喻曉緊急跑回了廚房,有人就要問了,明明陳禛啟在廚房裡,糖醋排骨怎麼會燒焦呢?這件事其實可以從陳喻的名字出發去解讀。
陳喻陳喻,陳禛啟的陳,喻曉的喻,他們倆在任何事情上都要争個你我,其他可以分割,但生出來的孩子總不能劈成兩半。除了陳喻,其他的事情他們都是各幹各的,有那麼點個人自掃門前雪的意思,所以,就算喻曉的菜糊了,陳禛啟也不會多看一眼的。
陳喻回了房間,他戴上耳機打遊戲時,吵鬧聲再次傳來。
“我剛才看了教程,蝦就要蒸着吃,蒸着吃才能保留原汁原味。
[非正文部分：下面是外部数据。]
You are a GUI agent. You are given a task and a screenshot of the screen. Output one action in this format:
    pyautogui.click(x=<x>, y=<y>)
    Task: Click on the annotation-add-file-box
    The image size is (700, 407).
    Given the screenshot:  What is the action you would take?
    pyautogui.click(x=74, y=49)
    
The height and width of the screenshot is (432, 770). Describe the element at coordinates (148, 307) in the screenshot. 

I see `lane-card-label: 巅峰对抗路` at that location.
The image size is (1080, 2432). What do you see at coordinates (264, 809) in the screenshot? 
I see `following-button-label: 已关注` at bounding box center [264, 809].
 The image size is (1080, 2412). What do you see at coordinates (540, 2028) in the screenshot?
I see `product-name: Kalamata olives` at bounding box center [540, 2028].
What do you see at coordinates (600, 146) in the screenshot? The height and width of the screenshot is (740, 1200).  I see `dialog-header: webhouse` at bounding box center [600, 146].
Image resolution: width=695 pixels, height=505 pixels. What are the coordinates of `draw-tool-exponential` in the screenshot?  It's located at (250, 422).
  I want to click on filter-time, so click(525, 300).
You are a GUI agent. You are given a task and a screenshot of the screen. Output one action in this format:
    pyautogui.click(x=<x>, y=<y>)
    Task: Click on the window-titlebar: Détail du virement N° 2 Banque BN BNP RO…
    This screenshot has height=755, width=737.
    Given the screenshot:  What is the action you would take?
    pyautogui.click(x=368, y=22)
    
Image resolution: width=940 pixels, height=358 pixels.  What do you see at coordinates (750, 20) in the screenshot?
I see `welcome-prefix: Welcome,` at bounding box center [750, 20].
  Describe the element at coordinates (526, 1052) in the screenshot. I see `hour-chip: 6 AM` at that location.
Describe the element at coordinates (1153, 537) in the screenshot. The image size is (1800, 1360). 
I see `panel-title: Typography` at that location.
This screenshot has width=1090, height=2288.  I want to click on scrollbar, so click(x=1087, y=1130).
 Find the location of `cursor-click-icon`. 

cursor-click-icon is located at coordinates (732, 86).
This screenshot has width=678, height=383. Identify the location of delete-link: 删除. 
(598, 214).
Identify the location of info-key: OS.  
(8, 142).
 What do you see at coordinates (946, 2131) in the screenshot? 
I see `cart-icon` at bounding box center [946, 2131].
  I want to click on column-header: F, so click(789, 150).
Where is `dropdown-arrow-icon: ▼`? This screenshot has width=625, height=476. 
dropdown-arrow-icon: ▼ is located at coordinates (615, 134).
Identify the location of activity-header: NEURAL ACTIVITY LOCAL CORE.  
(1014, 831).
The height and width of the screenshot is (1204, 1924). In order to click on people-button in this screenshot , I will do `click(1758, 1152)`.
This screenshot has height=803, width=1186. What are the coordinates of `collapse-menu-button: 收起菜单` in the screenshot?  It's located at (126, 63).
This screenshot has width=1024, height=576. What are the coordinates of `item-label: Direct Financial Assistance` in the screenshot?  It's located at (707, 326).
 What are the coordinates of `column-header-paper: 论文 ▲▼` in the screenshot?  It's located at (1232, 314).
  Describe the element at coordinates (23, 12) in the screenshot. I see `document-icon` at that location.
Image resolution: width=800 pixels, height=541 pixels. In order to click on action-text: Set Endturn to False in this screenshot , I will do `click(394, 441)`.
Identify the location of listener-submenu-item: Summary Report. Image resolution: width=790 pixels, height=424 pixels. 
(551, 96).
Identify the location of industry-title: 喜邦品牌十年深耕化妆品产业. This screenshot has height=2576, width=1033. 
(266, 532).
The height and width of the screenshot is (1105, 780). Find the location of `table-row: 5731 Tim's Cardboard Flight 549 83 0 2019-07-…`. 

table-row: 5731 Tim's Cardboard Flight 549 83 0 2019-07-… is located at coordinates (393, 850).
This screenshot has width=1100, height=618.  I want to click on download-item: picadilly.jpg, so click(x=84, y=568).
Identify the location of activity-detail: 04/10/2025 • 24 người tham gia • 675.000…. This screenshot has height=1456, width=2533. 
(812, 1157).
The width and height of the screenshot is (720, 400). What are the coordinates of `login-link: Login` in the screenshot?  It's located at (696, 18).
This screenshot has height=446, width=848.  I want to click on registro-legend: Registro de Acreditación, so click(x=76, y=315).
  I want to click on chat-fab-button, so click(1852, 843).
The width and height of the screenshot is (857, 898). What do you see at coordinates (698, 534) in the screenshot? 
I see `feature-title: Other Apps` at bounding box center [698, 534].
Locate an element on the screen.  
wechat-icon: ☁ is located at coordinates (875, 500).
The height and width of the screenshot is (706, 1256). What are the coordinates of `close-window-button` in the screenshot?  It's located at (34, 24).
”
“我也看教程了,水裡放蔥姜,煮的蝦不會有腥味。”
“你看的什麼破軟件。”
“你看的才是破軟件。”
……
陳喻站在廚房門口,看着父母面對面站在竈台兩側,喻曉手裡攥着一袋活蝦,塑料袋因為蝦的掙紮發出嘩啦嘩啦的響聲,陳禛啟則舉着鍋鏟,面前的不鏽鋼鍋裡殘留着一圈褐色的焦痕,廚房裡彌漫着水汽,海鮮腥味和某些東西燒焦之後的刺鼻氣味。
“我出去買個東西!”陳喻說。
他沒覺得這有什麼大不了的,自從他記事起,隻要在他們倆共同存在的空間,一定會充斥着這種聲音,簡直像咖啡店裡的背景音樂一樣熟悉到可以忽略不計。
從小區門出來,他打開手機導航,輸入廚房電器四個字,然後打了個車,到地方之後,他盯着貨架上各種各樣的鍋具,“也沒有蒸煮兩用的鍋。”